**Seçilmiş alıntı:**
============================================================
Arkadaşlar, bu kanunda bizim kusursuz sorumluluğu getirmemiz lazım. Emniyet Genel Müdürlüğünde verilerin emniyette olması lazım. Emniyet Genel Müdürlüğünde olan veriler eğer emniyette değil ise sadece yapanı, bundan menfaat elde edeni bulmaya yönelmemeli, bu verilerin bizatihi dışarı çıkmış olmasından da birilerinin yakasına yapışabilmeliyiz.
Biliyorsunuz, tapu kütüğüne güven esası var. Oradaki kayda güvenerek yaptığınız iktisap korunuyor. Bir gayrimenkulün, bir dairenin bile seyrüseferini, hareketini bu kadar devletin kusursuz sorumluluğuna bağlıyor isek -ki Borçlar Kanunu’nda istihdam edenin, hayvan sahibinin, araç sahibinin, bina sahibinin kusursuz sorumluluğu var- devlet de bu bireysel verilerle ilgili kusursuz sorumluluğa sahip olmalıdır. MİT, adam gibi MİT olmalı; Emniyet Genel Müdürlüğü, o verinin emniyetini tutamıyor ise bunun hesabını muhakkak surette vermelidir. Onun için, bu kanunun sorumlulukla, cezayla ilgili bölümlerinde kamu kurumlarının -bunu özel sektöre de kullandırma durumu söz konusu- muhakkak surette kusursuz sorumluluğunu sağlamak durumundayız.
İngilizlere atfedilen bir atasözü var, diyor ki “Ucuz alacak kadar zengin değilim.” Arkadaşlar, biz de acele edecek kadar çok vakte sahip değiliz. Lütfen şurada neye el kaldırdığımızı, Türkiye’de insanların kaderi ve mahremiyeti ile özel hayatıyla ilgili hangi sonuçlara yol açacağımızı, kimlere hangi yetkileri verdiğimizi anlayalım, ondan sonra tabii ki aklımıza ne yatıyorsa ona göre tercihimizi yapacağız, buradaki çoğunluğa da bütün Türkiye tabi olacaktır. Ama bunu anlamak, zannediyorum önce kendimize, daha sonra bu topluma, çocuklarımıza ve torunlarımıza karşı ciddi bir sorumluluğumuzdur diyorum.
============================================================
**Alıntılanan kayıtlar:**
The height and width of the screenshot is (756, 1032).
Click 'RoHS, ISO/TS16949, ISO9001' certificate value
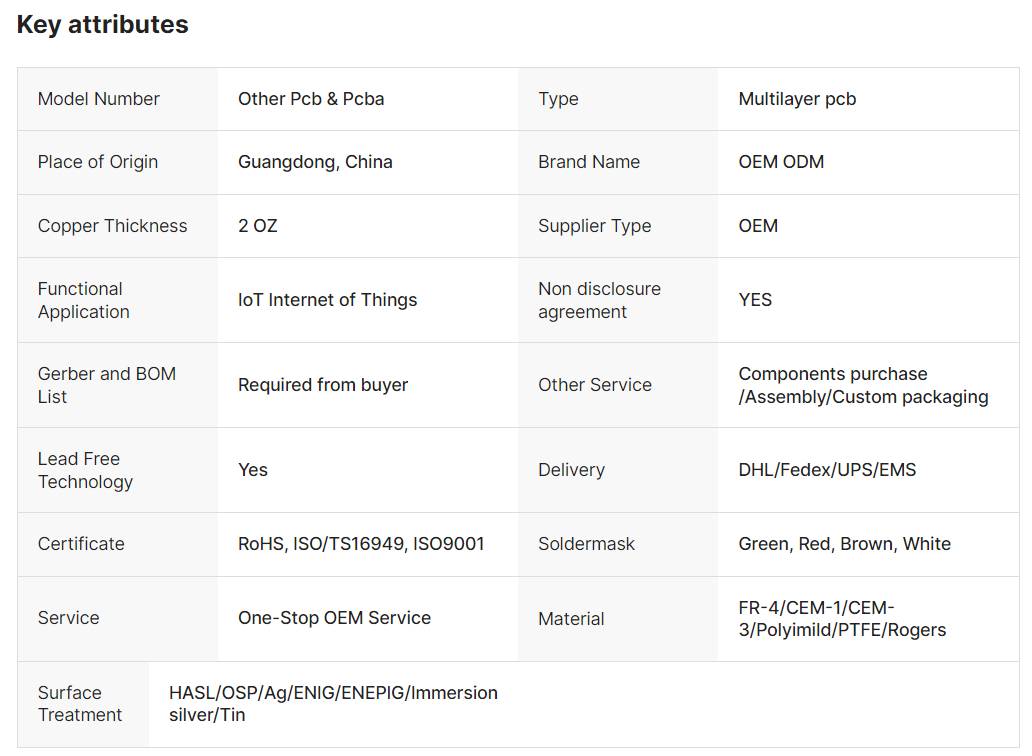[361, 544]
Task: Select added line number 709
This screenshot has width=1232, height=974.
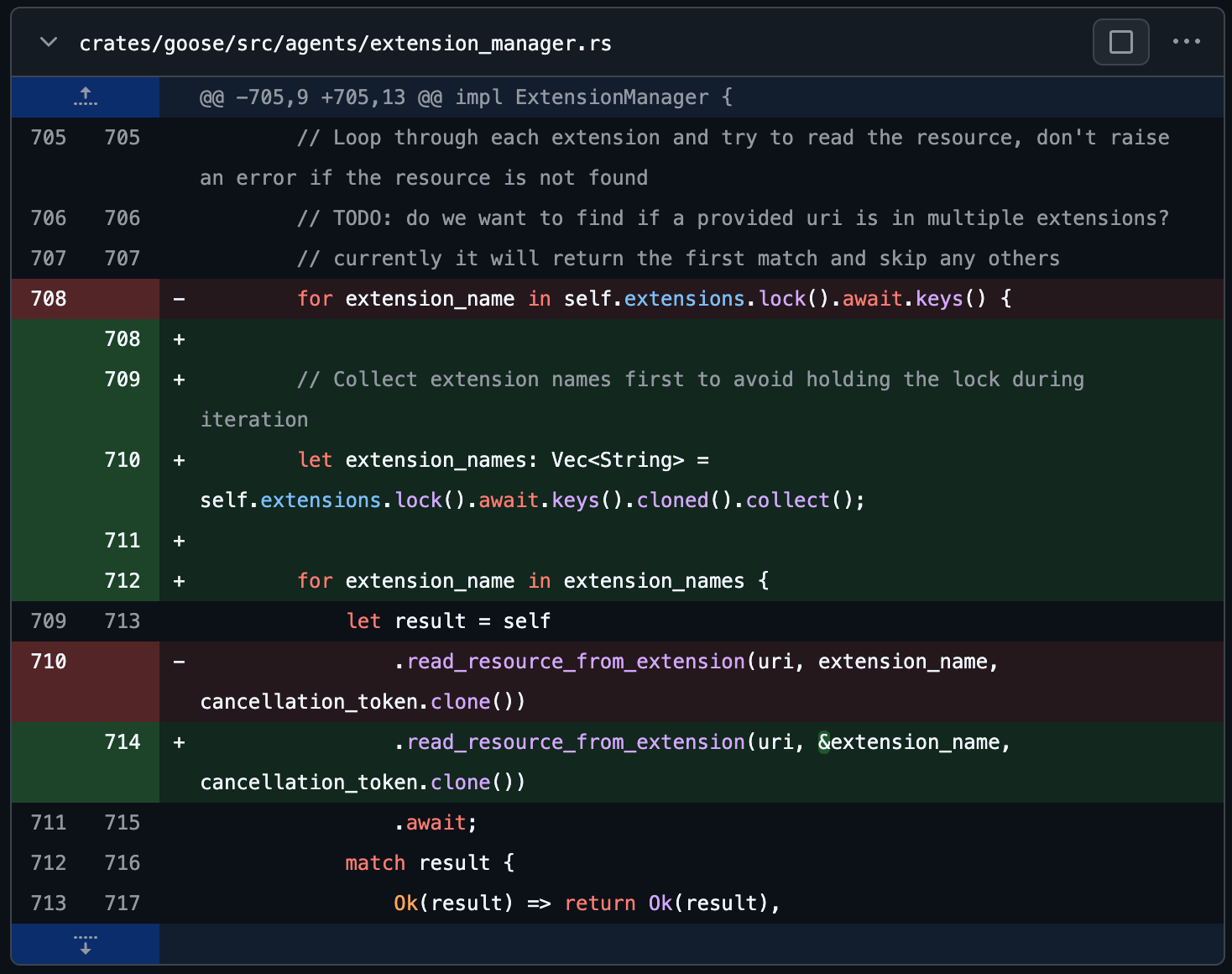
============================================================
**Görev listesi:**
1. Seçilmiş alıntıdaki "İngilizlere atfedilen bir" ifadesinden "bir sorumluluğumuzdur diyorum." ifadesine kadar olan bölümü hiç değiştirmeden yazar mısınız?
2. Kayıtlardaki bütün satırları, her satıra bir dize düşecek biçimde bir JSON listesine aktarır mısınız? Boş satırları ve resimleri cevaba almayın.
Seçilmiş alıntı ile kayıtlar birbirinden bağımsız iki ayrı malzemedir.

**Cevap listesi:**
1.
İngilizlere atfedilen bir atasözü var, diyor ki “Ucuz alacak kadar zengin değilim.” Arkadaşlar, biz de acele edecek kadar çok vakte sahip değiliz. Lütfen şurada neye el kaldırdığımızı, Türkiye’de insanların kaderi ve mahremiyeti ile özel hayatıyla ilgili hangi sonuçlara yol açacağımızı, kimlere hangi yetkileri verdiğimizi anlayalım, ondan sonra tabii ki aklımıza ne yatıyorsa ona göre tercihimizi yapacağız, buradaki çoğunluğa da bütün Türkiye tabi olacaktır. Ama bunu anlamak, zannediyorum önce kendimize, daha sonra bu topluma, çocuklarımıza ve torunlarımıza karşı ciddi bir sorumluluğumuzdur diyorum.

2.
[
  "The height and width of the screenshot is (756, 1032).",
  "Click 'RoHS, ISO/TS16949, ISO9001' certificate value",
  "[361, 544]",
  "Task: Select added line number 709",
  "This screenshot has width=1232, height=974."
]